Being an intern is such a great experience and I’m honestly so happy that I got to do mine at such a great place. I had a great time and I hope my colleagues appreciated me as much as I appreciated them. If you have the opportunity to be an intern somewhere, do it!

Have you ever had an internship? What are your tips to being a great intern?


  • Girl, the ask questions thing is so relateable and on point!
    My first internship fresh out of college I was SO shy (I mean, I still am kind of) and hated asking questions. I didn’t want people to think I was just “some dumb intern” but not asking questions can actually lead to much worse if a situation snowballs.
    These are such great tips for anyone who’s just starting out in the professional field. I definitely could have used these back in the day.


    • Girl, I can relate to you so much! I am super shy too, and I didn’t want to see like some “dumb intern” either. I would sometime sit for hours at my cubicle, waiting for the right moment to ask the question. Waiting meant that I couldn’t continue working on whatever task I had, because I needed an answer for my question. Eventually, I had to get over myself and stop waiting for people to come to me. If I wanted something, I had to go to THEM. Because there was no way for them to know that I had a question! So I couldn’t wait for them to magically appear and give me the answer I needed.

      I’m glad you enjoyed the post, thanks for reading Darrian!

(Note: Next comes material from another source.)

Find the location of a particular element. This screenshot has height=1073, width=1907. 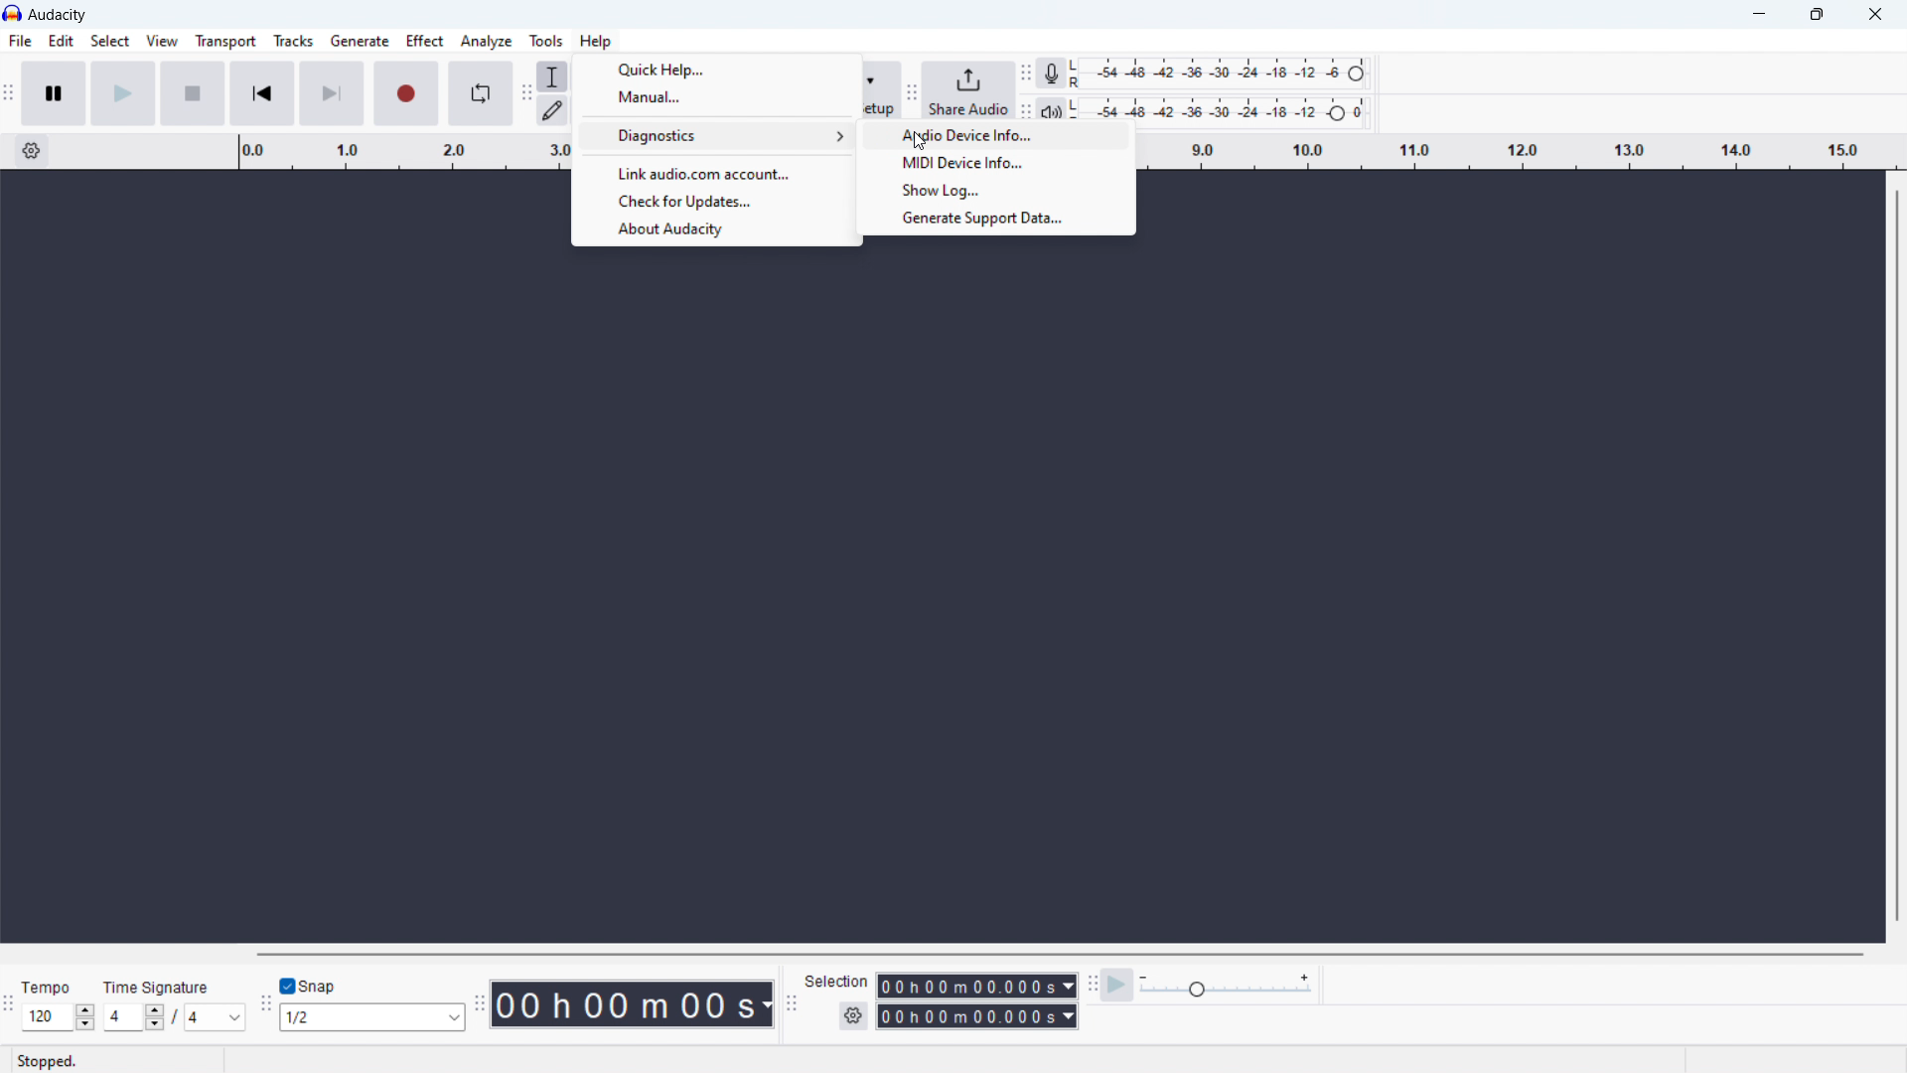

effect is located at coordinates (425, 40).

  • This is great! I’ve been interning full-time this summer (and every summer since I was a freshman!) and I’ve noticed that taking initiative and speaking up makes such a difference! When I was a freshman intern I BARELY SAID A WORD to my editor and I so regret it! I was too shy and quiet but now I love making genuine connections with the people I work with and proving to them I can handle a lot! We make inside jokes and discuss tasks and the news and stuff, it’s lovely. I always struggle with not biting off more than I can chew…Saying no is definitely hard, but that’s a wonderful tip to include.
    paige / eyeliner wings & pretty things

    • I totally agree with you! When I first started my internship, I barely said a work to my supervisor and my colleagues, and if my internship had been shorter I know I would have regretted it. Thankfully, I got out of my shell and started to talk them! Now I feel like they are my friends, which makes the work environment so much better. 🙂 I agree that saying no is really hard. It’s something that I still struggle with, but I think it’s really important if you want to be able to do a great job! You can’t be everywhere and do everything while still doing your best work. That’s just not possible. We need to focus on what really matters!

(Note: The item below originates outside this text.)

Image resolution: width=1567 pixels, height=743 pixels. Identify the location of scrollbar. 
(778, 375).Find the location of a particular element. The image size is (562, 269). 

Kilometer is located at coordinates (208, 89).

  • This is an awesome guide! I’ve been a full time intern this entire summer and I completely agree with your suggestion to ask tons of questions! I was afraid I would be bothering everyone by asking lots of questions, but your supervisor and coworkers WANT you to ask questions. The whole point is to learn and gain experience! Great post and I wish I had seen this before the summer began 🙂

    Hannah /

    • Girl, same! I felt like I was bothering everyone, but, as you said, your supervisor and coworkers WANT you to ask questions! How are you supposed to learn if you’re too afraid to ask questions? I hope you had a great time at your internship!